● Task instructions
[1] Answer these questions using the forum thread:
(a) Within how many days of 2024 must contributions be made to be declared for 2023?
(b) What is the penalty for going over the limit?
(c) Into what does Scrum decide to invest everything after liquidating the TFSA stocks?
[2] From the forum thread, quote the passage between "Technomancer fucked around" and "such as AQN.TO.", inclusive.

● Study text
--------------------------------

Yeah I suppose I could do that, I was hoping I could just make it easy, ah well.

One of them is a real pain because they didn't break it out cleanly due to it being a pension plan.

I'm fairly sure my new employer didn't deduct enough for the first couple amounts so I want to minimize that if possible, I saved all the extra so I'm fine to cover it.

If you make contributions in the first 60 days of 2024, you can declare them for 2023 or report them to 2024. Of course you still need to know what your max is by the time you send your tax return.

The penalty for going over the limit is, I think, 1% of the exceeding amount per month.

Technomancer fucked around with this message at 05:01 on Jan 31, 2024

Technomancer
May 7, 2007
For all your technomagical needs

Scrum posted:

I've decided to liquidate all my stocks in my TFSA and invest everything into the S&P 500. Prior to this, I've been buying blue chip dividend stocks and 'dripping' all my dividends/distributions. It really does not make sense for me considering my time horizon for retirement is at least 25 years and I don't need fixed income at his point. I'm also not confident in our economy since we seemingly do not build poo poo or innovate in this country anymore. My portfolio consisted of Canadian oligopolies with little growth potential: big banks, big telco, REITS (yuck), utilities. I was also bag holding a bunch of garbage such as AQN.TO.

Time to ride the US market since I'm lazy and I'm not Warren Buffet.

--------------------------------

● Exercise data
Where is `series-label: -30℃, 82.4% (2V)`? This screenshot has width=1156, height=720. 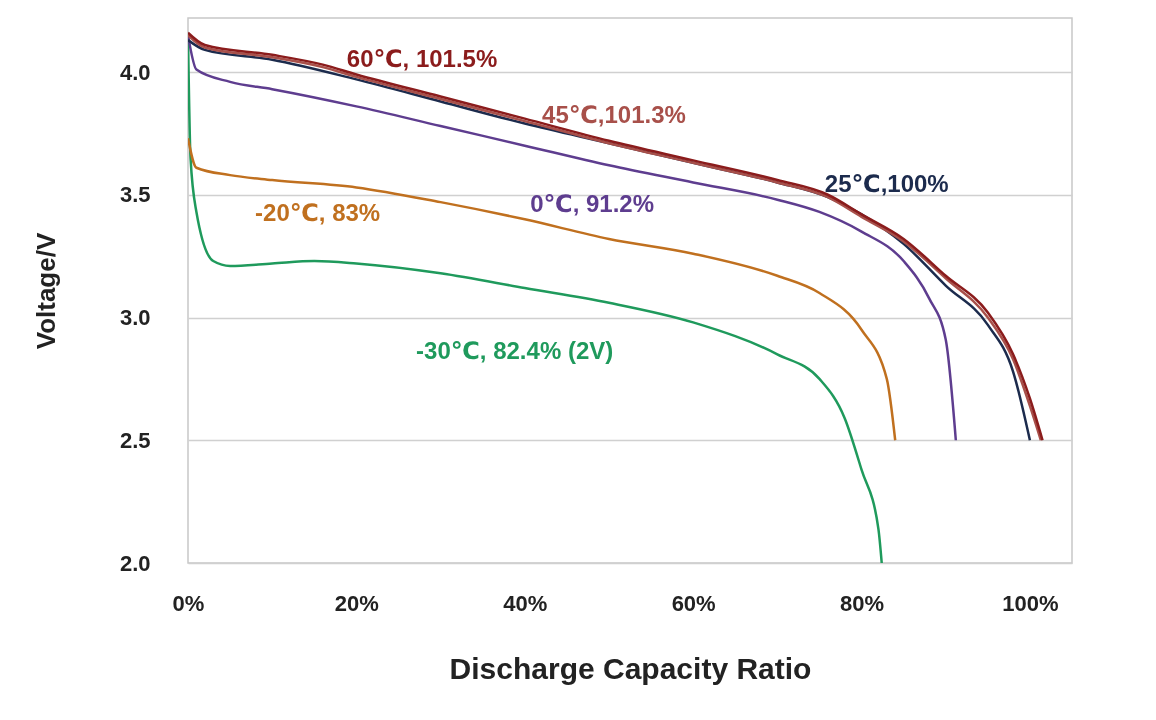
series-label: -30℃, 82.4% (2V) is located at coordinates (515, 350).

--------------------------------

● Solutions
[1]
(a) 60 days
(b) 1% of the exceeding amount per month
(c) The S&P 500

[2]
Technomancer fucked around with this message at 05:01 on Jan 31, 2024

Technomancer
May 7, 2007
For all your technomagical needs

Scrum posted:

I've decided to liquidate all my stocks in my TFSA and invest everything into the S&P 500. Prior to this, I've been buying blue chip dividend stocks and 'dripping' all my dividends/distributions. It really does not make sense for me considering my time horizon for retirement is at least 25 years and I don't need fixed income at his point. I'm also not confident in our economy since we seemingly do not build poo poo or innovate in this country anymore. My portfolio consisted of Canadian oligopolies with little growth potential: big banks, big telco, REITS (yuck), utilities. I was also bag holding a bunch of garbage such as AQN.TO.